U.S. climate negotiator Jonathan Pershing appears to understand it, as well as its implications, even if the new sun worshipers do not. “To me,” he told reporters, “carbon capture and storage becomes an essential technology” [Bloomberg BNA]. In fact, all emission reducing technologies will be essential for meeting climate goals, just as all energy sources will be needed to meet burgeoning energy demand from an emerging global middle class.
There are better alternatives. Advanced technologies like super critical pulverized coal can cut CO2 emissions by 40 percent below emissions from conventional coal plants [World Coal Assn]. Carbon capture projects, like those at Kemper and Petra Nova, may well hold the key to an energy future we all want. They’re costly. But we’re told climate change is more so.

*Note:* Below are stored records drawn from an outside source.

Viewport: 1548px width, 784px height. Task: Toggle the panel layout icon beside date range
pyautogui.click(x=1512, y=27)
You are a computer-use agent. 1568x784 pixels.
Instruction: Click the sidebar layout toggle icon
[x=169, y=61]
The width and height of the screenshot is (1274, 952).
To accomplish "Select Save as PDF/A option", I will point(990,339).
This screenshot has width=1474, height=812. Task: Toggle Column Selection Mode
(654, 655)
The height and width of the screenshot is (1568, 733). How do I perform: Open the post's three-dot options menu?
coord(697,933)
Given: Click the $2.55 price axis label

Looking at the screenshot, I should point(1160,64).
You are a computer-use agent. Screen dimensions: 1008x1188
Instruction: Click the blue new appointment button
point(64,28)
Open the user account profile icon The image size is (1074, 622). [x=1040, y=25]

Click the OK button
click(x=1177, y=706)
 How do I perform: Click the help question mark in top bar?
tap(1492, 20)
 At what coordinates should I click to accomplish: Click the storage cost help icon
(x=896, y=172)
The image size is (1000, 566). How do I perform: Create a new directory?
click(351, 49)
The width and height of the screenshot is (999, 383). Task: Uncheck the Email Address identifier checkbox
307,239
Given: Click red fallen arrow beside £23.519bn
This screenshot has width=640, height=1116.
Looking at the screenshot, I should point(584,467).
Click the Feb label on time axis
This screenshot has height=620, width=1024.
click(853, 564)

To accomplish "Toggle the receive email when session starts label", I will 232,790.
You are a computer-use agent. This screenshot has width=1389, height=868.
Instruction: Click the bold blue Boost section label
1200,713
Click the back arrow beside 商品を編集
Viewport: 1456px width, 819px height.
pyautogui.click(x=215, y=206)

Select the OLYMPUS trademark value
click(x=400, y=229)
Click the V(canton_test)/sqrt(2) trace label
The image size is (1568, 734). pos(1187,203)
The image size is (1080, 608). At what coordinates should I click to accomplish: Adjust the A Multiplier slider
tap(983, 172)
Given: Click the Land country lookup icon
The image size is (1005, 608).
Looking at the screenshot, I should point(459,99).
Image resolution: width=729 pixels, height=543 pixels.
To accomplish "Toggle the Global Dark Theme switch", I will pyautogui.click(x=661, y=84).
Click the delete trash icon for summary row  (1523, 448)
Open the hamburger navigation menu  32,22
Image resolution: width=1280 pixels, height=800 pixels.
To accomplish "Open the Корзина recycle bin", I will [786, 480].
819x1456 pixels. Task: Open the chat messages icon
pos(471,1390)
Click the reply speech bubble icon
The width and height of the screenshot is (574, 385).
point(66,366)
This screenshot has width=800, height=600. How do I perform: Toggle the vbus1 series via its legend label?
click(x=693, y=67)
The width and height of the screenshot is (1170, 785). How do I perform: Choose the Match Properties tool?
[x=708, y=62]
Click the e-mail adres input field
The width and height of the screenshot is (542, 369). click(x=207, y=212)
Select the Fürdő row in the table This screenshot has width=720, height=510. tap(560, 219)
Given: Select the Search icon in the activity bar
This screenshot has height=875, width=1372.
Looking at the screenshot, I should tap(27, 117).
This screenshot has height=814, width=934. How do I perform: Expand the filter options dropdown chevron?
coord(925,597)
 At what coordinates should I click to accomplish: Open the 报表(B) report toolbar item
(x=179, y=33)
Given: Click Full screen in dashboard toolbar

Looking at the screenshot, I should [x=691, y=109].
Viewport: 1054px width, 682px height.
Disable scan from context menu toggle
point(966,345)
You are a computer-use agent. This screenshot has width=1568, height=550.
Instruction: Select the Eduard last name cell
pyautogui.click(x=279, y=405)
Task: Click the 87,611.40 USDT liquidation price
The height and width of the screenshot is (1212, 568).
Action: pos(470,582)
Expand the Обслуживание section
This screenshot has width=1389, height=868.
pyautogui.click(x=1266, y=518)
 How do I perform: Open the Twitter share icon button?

The good news is that a new administration won’t pay a political price for backing aggressive, sustainable investments in carbon reduction technologies for coal. An August poll by Morning Consult found seven in 10 voters from both parties support federal investments to make coal-fueled generation cleaner [NMA Aug. 23 release].
We face a choice: acknowledge the reality of the world’s reliance on coal and other fossil fuels and pursue technologies that will continue to reduce emissions, or stay in denial and pretend the world can meet global energy needs without fossil fuels.